On the Oncology Brothers podcast, three thoracic oncologists shared their perspectives on the pivotal phase 3 IMforte trial that led to the approval of lurbinectedin plus atezolizumab as maintenance therapy for patients with ES-SCLC in the first-line setting. 

The IMforte maintenance regimen is a notable advancement that builds upon previous research on immunotherapy and sequencing in first-line treatment of ES-SCLC, said Isabel Preeshagul, DO, MBS, of Memorial Sloan Kettering Cancer Center. “[These] data [are] exciting; we always worry about relapse in maintenance, but if we have something proven to prolong progression-free survival and overall, I think it’s a regimen to consider for the right patient using shared and informed decision making,” Dr. Preeshagul said.

Stephen Liu, MD, of Georgetown Lombardi Cancer Center, an author on the IMforte trial, addressed potential concerns with using lurbinectedin as a maintenance therapy instead of saving it for relapsed or refractory patients. Attrition is substantial in the SCLC space, and less than half of patients go on to receive any second-line therapy. “If we wait until progression, many patients won’t start any second line therapy despite approved options because the act of progression itself can be fatal or make patients too sick,” Dr. Liu said.
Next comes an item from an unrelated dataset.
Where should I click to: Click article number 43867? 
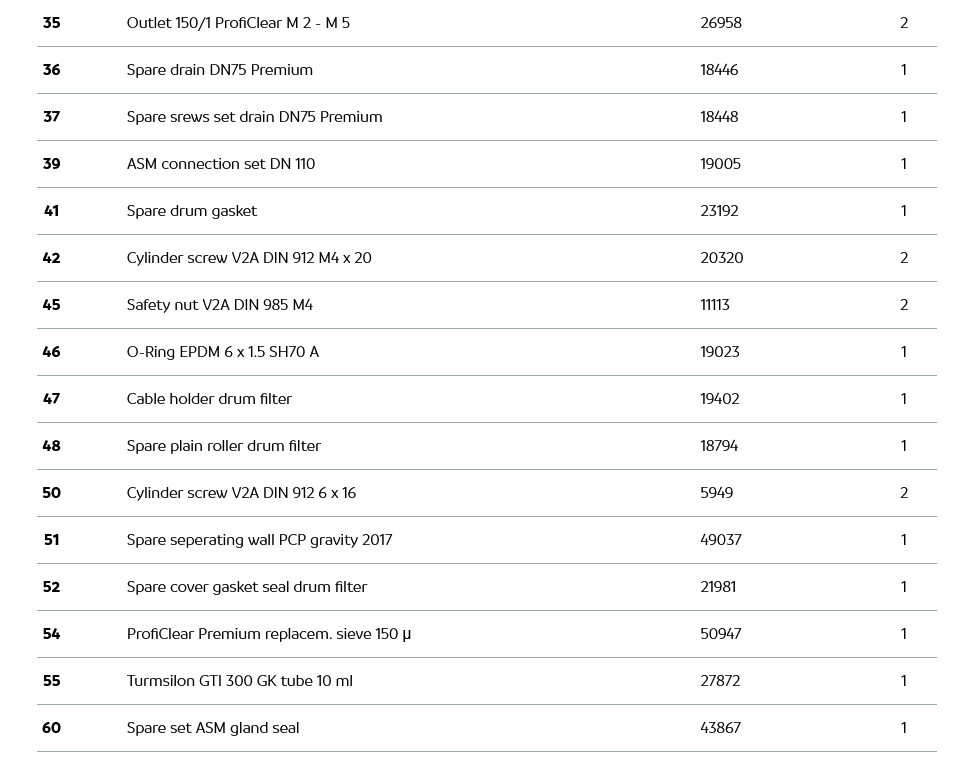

“This is an important gain for patients with SCLC,” said Ticiana Leal, MD, of Winship Cancer Institute of Emory University. Dr. Leal emphasized the need to review this regimen before even starting induction so patients know what to expect and can make informed decisions. “I think for the majority of patients, this is a treatment we are going to be discussing, and I think patients are going to be interested in it,” she added.